- [Work required] Retype the lines from the one containing "Where should I click to: Collapse" through the last line of the entries below, exactly and in full, omitting every image.

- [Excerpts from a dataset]
————————

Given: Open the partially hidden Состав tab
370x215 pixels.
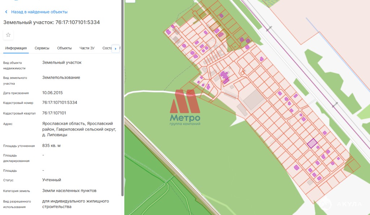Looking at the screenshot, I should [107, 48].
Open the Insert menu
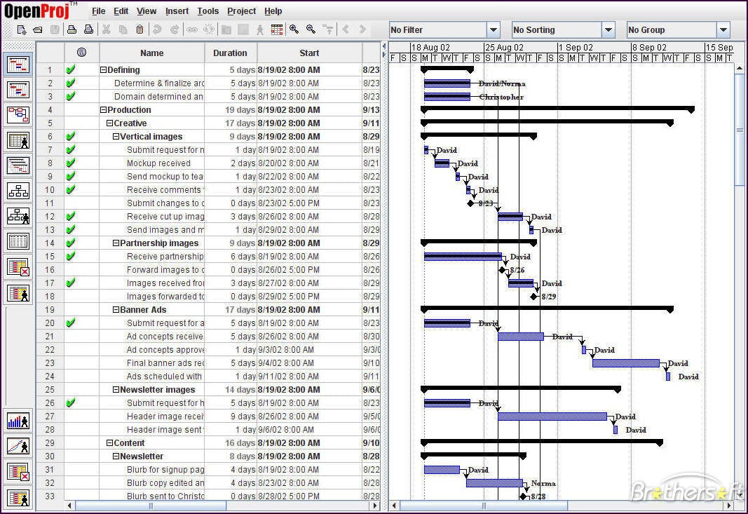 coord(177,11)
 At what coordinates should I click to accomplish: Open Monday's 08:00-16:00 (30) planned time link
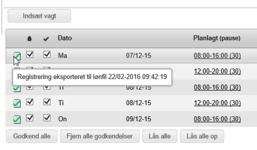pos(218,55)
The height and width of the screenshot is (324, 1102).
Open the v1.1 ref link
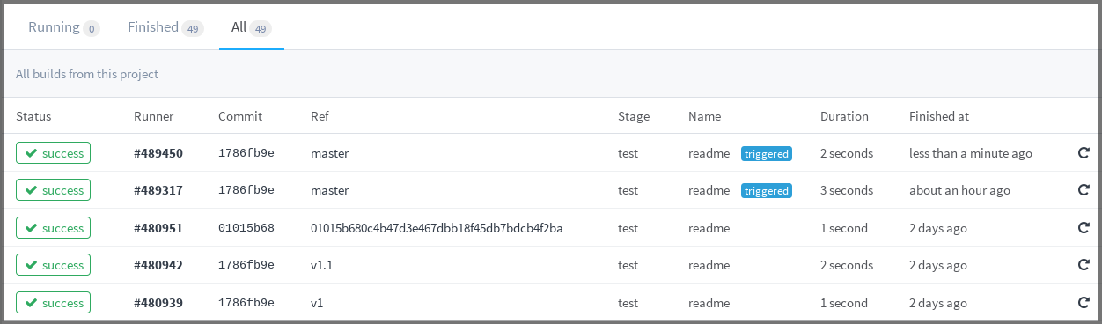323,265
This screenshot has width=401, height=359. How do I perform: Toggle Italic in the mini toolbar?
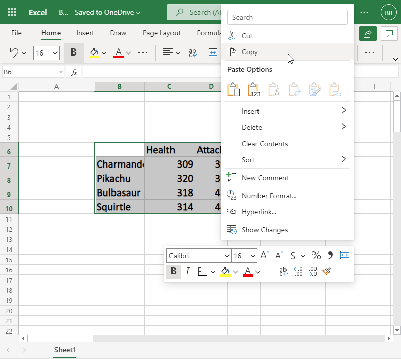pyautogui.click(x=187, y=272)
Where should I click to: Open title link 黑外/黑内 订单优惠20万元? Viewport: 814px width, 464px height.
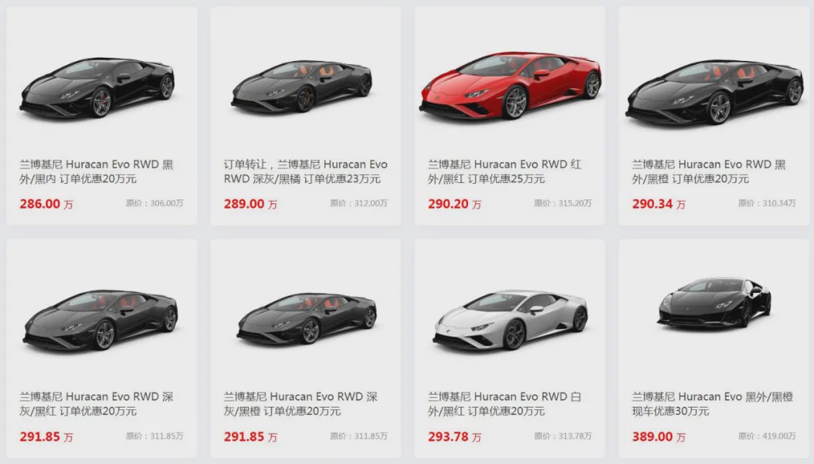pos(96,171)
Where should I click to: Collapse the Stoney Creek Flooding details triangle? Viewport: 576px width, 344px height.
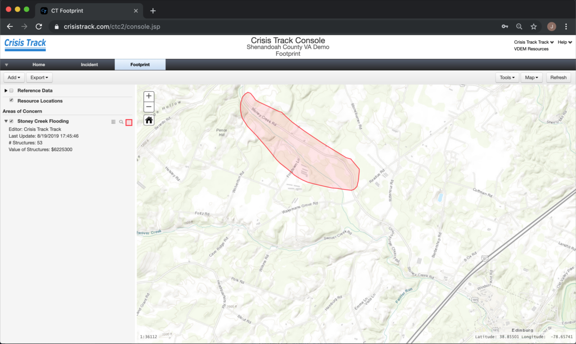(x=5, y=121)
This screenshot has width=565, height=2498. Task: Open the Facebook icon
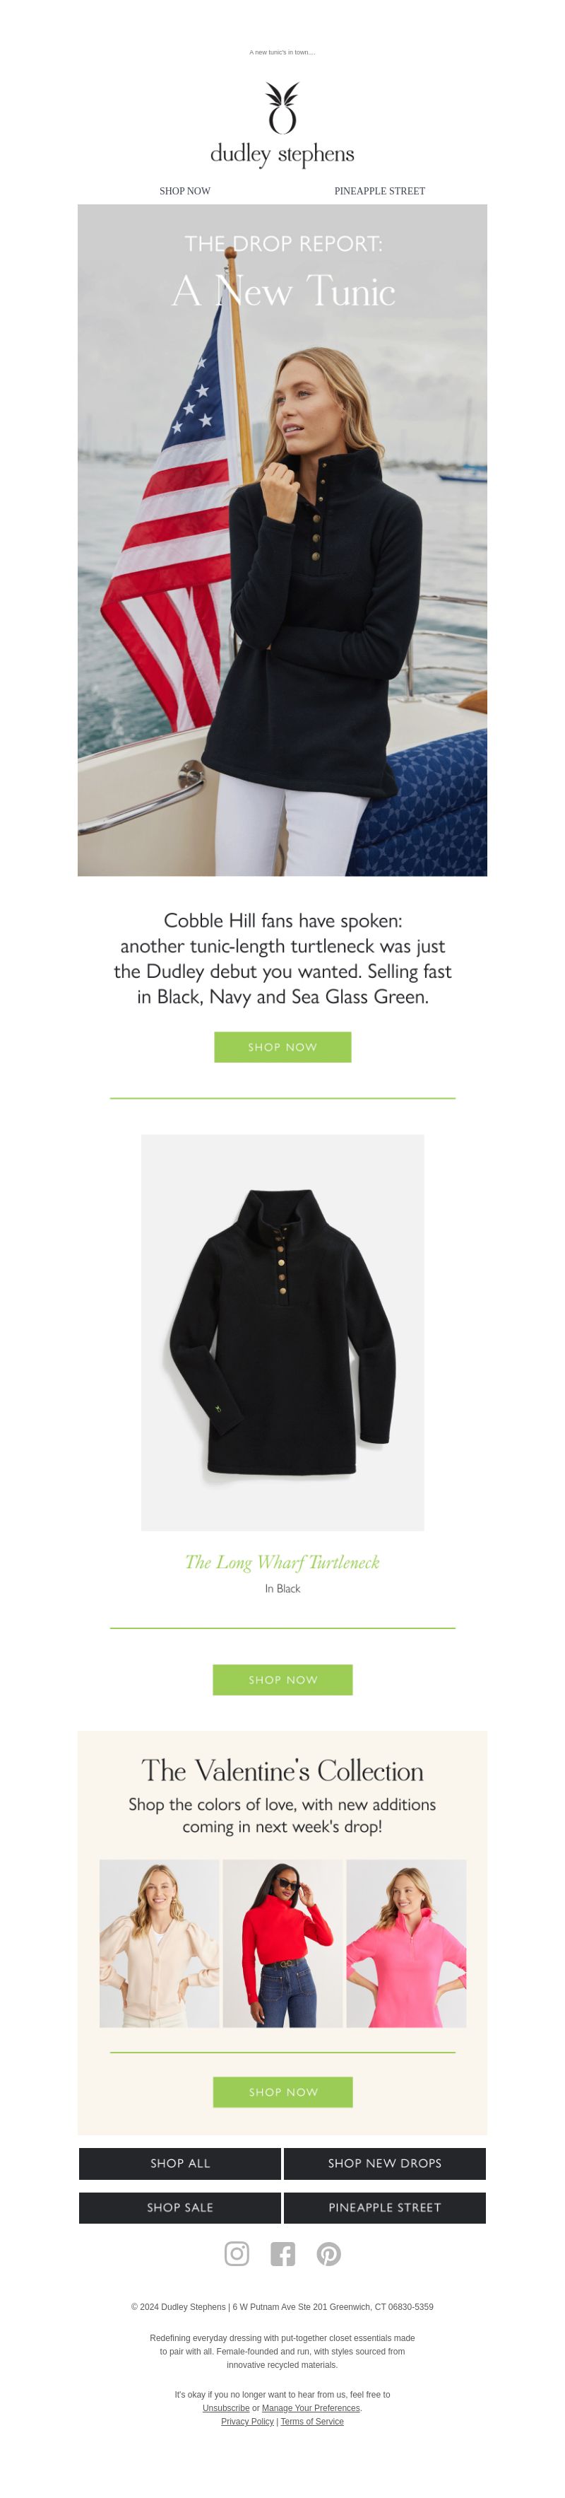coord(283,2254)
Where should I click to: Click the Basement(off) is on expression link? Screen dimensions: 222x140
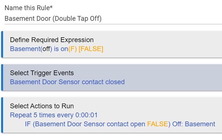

————————

- [Answer below]
Where should I click to: Collapse the Stoney Creek Flooding details triangle? Viewport: 576px width, 344px height.
(x=5, y=121)
This screenshot has width=565, height=2498. Task: Open the Facebook icon
coord(283,2254)
Where should I click to: Click the Basement(off) is on expression link? Screen dimensions: 222x140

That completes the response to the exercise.